### Required work
In the records below, pull out every line from the one containing "You are a GUI" through the final line, including both ends, and copy each one word for word. Leave the pictures out of your answer.

Pointing records for text and elements
---+---
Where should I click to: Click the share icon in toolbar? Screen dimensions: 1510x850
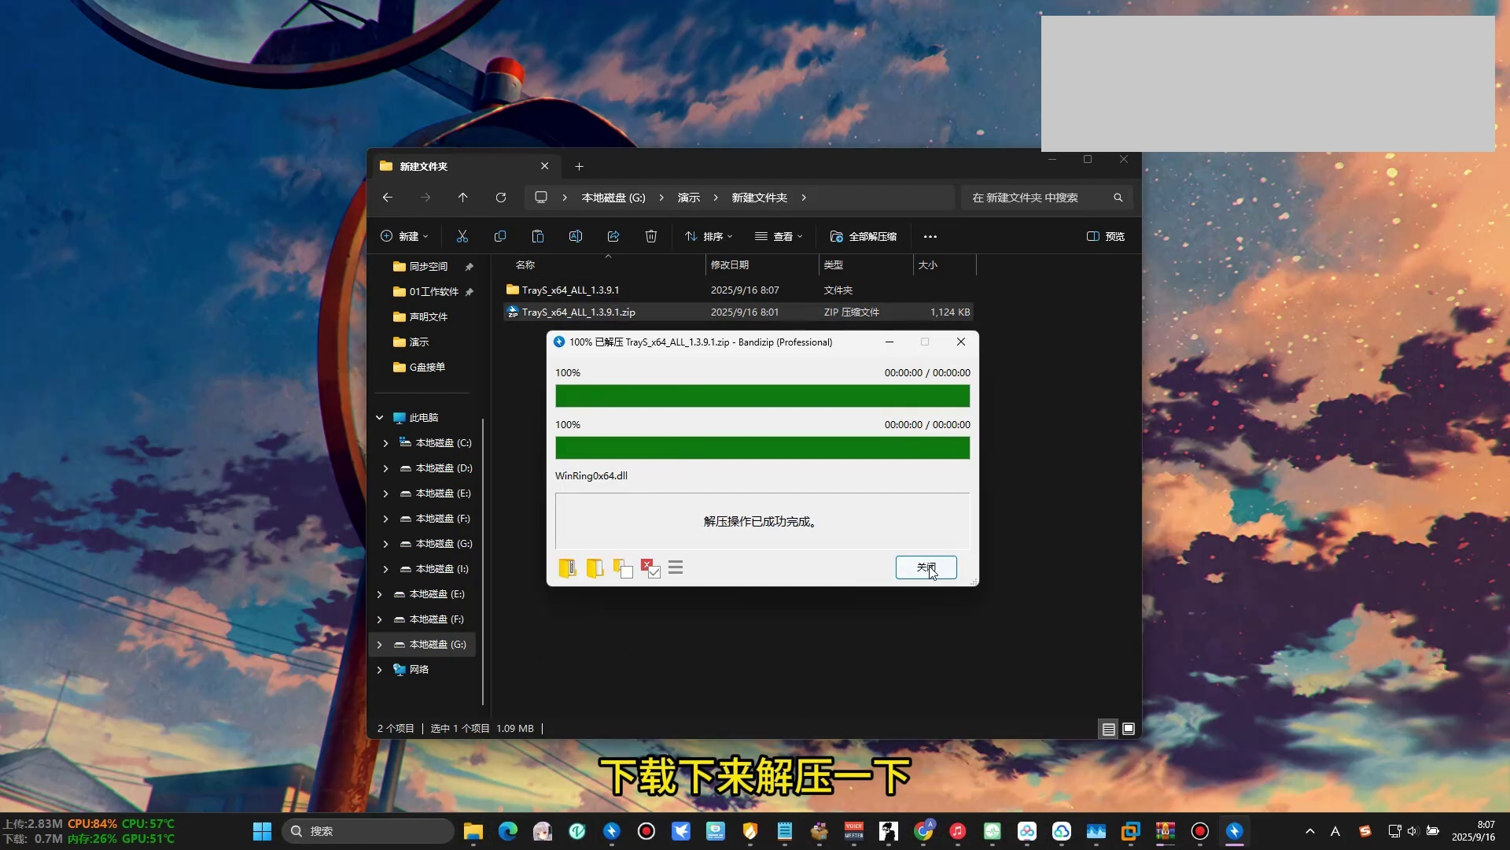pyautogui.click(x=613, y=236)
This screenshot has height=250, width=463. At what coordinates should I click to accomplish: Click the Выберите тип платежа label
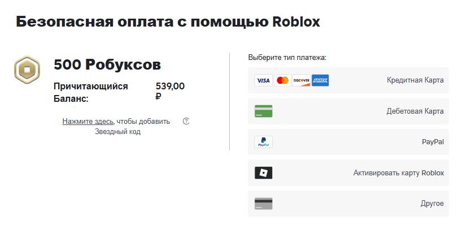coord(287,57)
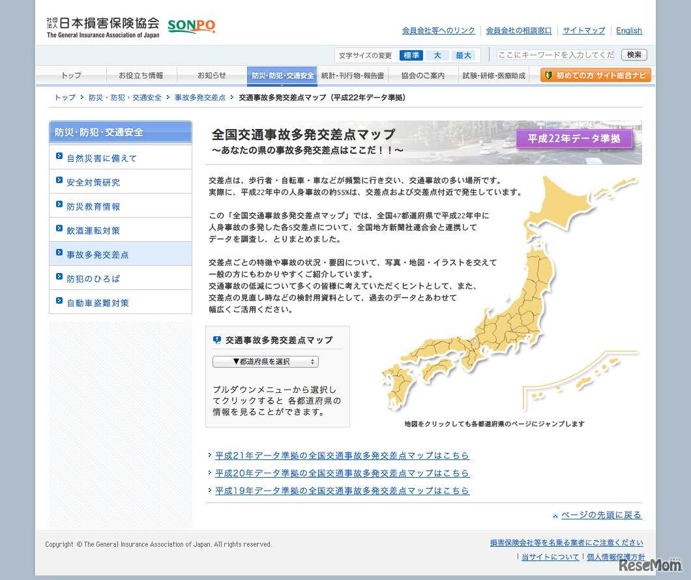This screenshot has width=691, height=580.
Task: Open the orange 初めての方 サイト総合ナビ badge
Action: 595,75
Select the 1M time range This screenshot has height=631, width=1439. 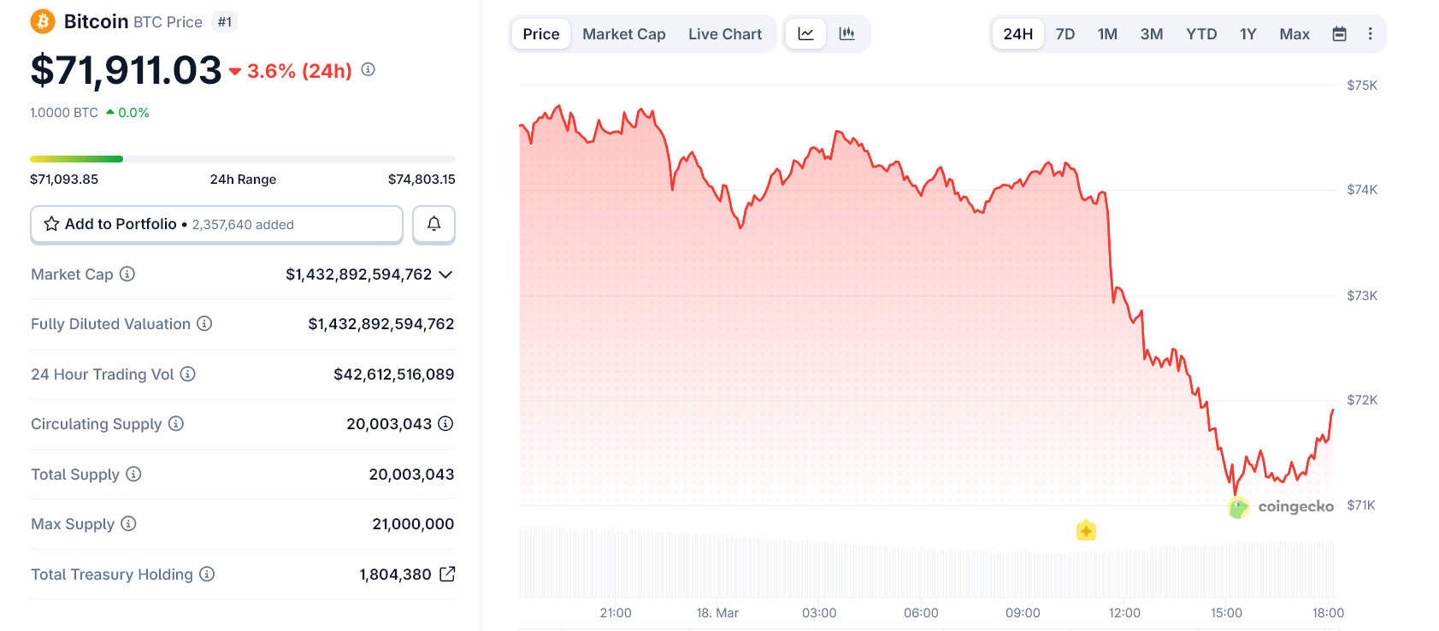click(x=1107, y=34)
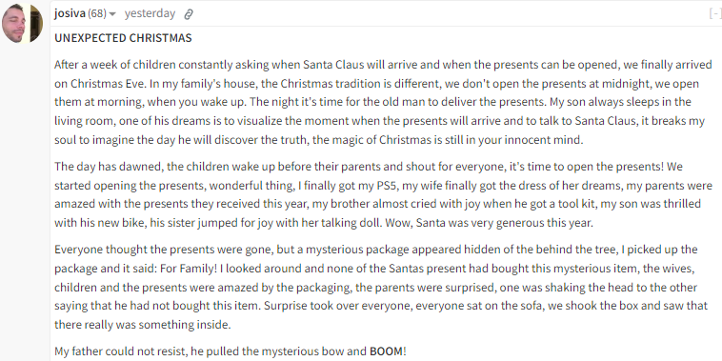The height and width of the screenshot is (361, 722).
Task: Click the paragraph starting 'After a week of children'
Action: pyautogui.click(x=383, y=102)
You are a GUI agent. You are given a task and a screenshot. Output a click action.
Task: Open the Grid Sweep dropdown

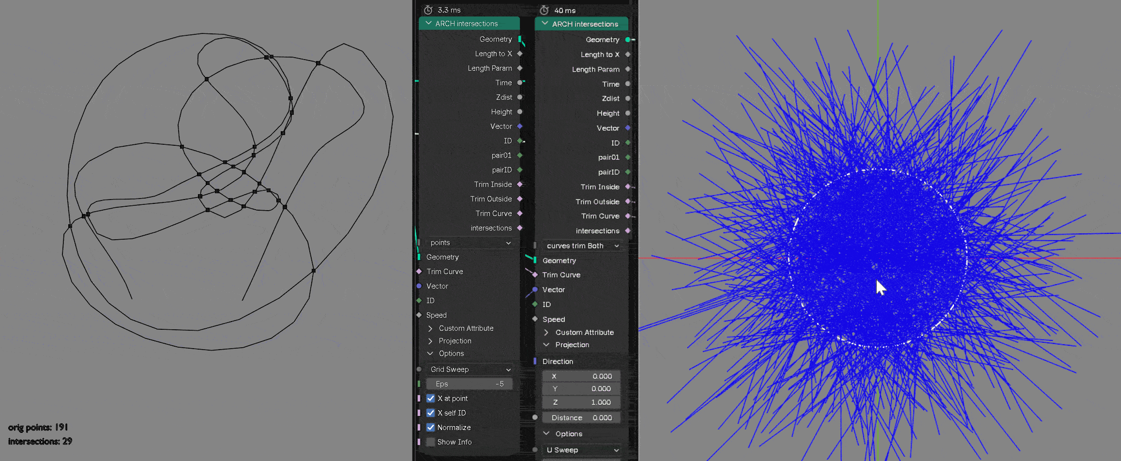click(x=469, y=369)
---+---
### Task result
You are a GUI agent. You are given a task and a screenshot. Output a click action.
Task: Open the Grid Sweep dropdown

click(x=469, y=369)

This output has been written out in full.